Will Gen Y be made up of savvy consumers with an aggressive financial edge, or will they be scared away from the market by the reality of unemployment and stock market dives?
The answer differs depending upon whom you ask. A recent survey by online brokerage firm Scottrade suggests those between the ages of 15-32 will come out of the recession more likely to invest in the stock market, unafraid of financial institutions and fixed on gaining wealth.
However, others have argued that 20-somethings could be permanently damaged by what they’ve seen unfold before them: Their parents have lost jobs and homes; they’ve been unable to find jobs coming out of college; and the quick-trigger spending made easy by credit has reversed field.

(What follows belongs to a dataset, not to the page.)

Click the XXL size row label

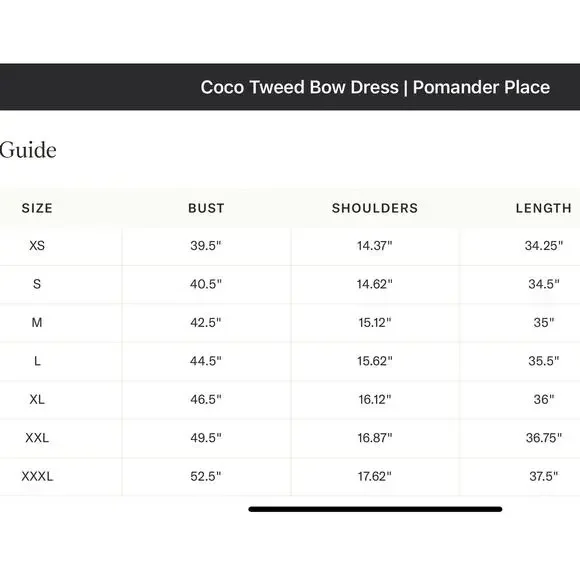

“Many times, they could be the first let go from their jobs,” said Clarky Davis, also known as the Debt Diva, during a recent media tour through Atlanta. “They are not finding jobs, and they have to be more conservative or frugal than they are used to.”
Still, they have faith in their own ability to rise above the recession and be financially stable, according to the survey. Seasoned adults have lost more, and don’t get as much joy from investing, said Scottrade chief marketing officer, Chris Moloney. One in three of those Gen Y consumers surveyed said they invest because it’s fun, an increase from about one in four last year.

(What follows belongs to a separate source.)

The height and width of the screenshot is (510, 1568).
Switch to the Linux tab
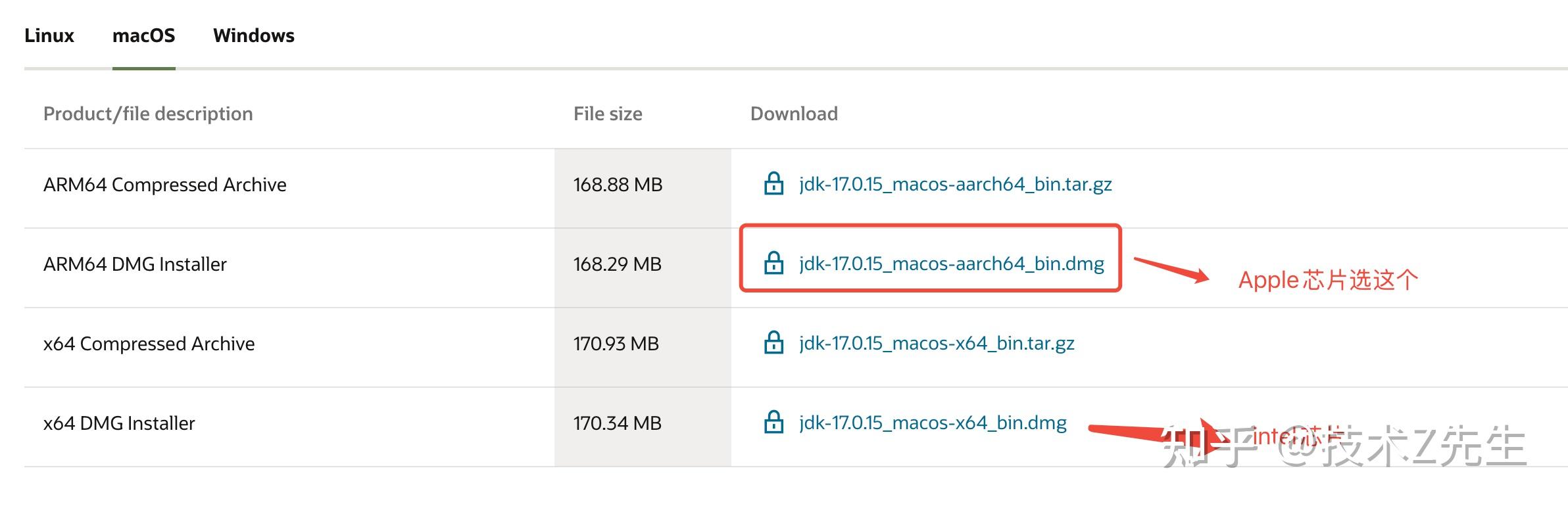point(49,35)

“Older generations see investing as more of an obligation or necessity, but Gen Y truly finds it fun,” Moloney told U.S. News and World Report.
One significant advantage young consumers have over older ones are that 20-somethings have grown up with access to unlimited research to help better inform their buying and investing decisions. As a result, they may feel more empowered than their parents and grandparents.
The skepticism carried by Gen X consumers is balanced in Gen Y by the notion of having options, and the freedom to choose them. Davis said she hopes it’s not false confidence, and they lean on their parents’ current experiences.
“Let’s hope they stick to those same habits they see their parents practicing now,” Davis said. “Budgeting, spending wisely, pulling back on using credit cards.”
Do you think Gen Y consumers will be more financially prudent than their parents and grandparents? What financial mistakes did you make as a 20-something consumer that you’d advise against now?